Longing for Krishna is actually a very rare thing that only the most advanced bhakti-sādhaka’s achieve. It is not something that everyone intrinsically has.
Krishna says that even to comprehend god at all is very rare (manuṣyānām sahasreṣu…). And he says that of all those few who do comprehend god, those who can conceive of god in a personal way are still more rare (vasudeva sarvam iti sa mahātmā sudurlabha). Of all those who can conceive of god in a personal form, those who want to develop a devotional relationship with him are even still more rare (yoginām api sarveśaṁ…).
Explaining the Śrīmad Bhāgavata, Śrī Rūpa, in Bhakti Rasāmṛta Sindhu, explains that longing for Krishna (āsakti) is the most advanced stage of sādhana.
So I do not agree that “everyone longs for Krishna.” Practically no one even knows what or who Krishna is, what to speak of has a real, sincere longing for him.
Q: Then what do we feel? What is that hole in the heart that cannot be filled by any amount of material sense gratification?
We are kṛṣner nitya-dāsa. This means that our very constitution is meant to experience Krishna. We are consciousness by nature (jñāna-mātra, svayaṁ-jyoti pratyag-dhāma), and consciousness always longs for an object worth being conscious of. Krishna is the supreme object and subject of consciousness (adhokṣaja, govinda, kṛṣṇa, etc). So we long to fulfill our constitutional potential, of experiencing the most deeply fulfilling object of consciousness. We do not exactly know what that object is. This is why we search around for a million things. But Krishna manifests the Veda to help us discover him, the true supreme object of consciousness (jñeya).
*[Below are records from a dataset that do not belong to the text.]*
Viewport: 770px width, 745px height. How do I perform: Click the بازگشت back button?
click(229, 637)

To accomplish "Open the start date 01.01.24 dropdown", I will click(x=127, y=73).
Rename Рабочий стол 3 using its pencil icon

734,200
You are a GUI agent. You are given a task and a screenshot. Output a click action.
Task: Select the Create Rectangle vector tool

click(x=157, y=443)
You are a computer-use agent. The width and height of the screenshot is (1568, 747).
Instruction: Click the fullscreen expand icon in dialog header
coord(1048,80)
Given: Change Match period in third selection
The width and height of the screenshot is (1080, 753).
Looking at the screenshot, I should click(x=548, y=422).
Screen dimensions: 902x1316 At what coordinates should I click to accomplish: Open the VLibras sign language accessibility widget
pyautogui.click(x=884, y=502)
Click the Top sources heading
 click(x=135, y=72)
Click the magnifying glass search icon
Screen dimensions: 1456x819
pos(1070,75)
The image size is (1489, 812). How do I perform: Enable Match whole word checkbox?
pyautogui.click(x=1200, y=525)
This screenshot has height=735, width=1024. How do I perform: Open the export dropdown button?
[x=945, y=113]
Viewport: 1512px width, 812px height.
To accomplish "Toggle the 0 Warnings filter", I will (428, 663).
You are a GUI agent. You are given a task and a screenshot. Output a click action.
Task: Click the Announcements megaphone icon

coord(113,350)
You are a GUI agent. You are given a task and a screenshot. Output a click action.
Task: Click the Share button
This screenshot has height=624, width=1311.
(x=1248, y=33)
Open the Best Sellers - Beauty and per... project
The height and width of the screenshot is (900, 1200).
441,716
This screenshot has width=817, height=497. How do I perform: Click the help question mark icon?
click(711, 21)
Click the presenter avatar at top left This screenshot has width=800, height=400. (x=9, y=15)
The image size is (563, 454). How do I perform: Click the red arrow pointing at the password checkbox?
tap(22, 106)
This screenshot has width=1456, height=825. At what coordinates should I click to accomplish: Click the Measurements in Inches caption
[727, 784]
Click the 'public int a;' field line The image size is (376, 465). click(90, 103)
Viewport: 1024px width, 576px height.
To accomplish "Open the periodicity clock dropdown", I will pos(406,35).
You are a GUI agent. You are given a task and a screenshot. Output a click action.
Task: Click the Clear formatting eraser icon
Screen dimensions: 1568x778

As you mentioned, the idea of leaving a relationship with Krishna is too odd. Because if we could leave it, it must not be fully satisfying and engrossing, therefore it must not after all be the param-jñeya (supreme objective of experience), and Krishna must not be “govinda” or “adhokṣaja” or “kṛṣṇa” etc. Therefore this concept is not acceptable. Śrī Jīva and the other founding ācāryas of Gauḍīya Vedānta clearly never present such a concept. They present the concept that we are anādi-bhagavād-ajñāna – we have never experienced Bhagavan – because we were instead fascinated by the qualities of māyā (yaya sammohita jīva) as a result of our unique and causeless individual nature and disposition.
We are generally happy with māyā except when we do not cooperate with her rules and come under the influence of negative karma. But this in itself provides a clue that this happiness is not perfect for us. Krishna provides the Veda to give us a way to know him and establish a real relationship with him, the Supreme Object of Love and Joy. (anarthopaśamam sākṣāt and the next verse).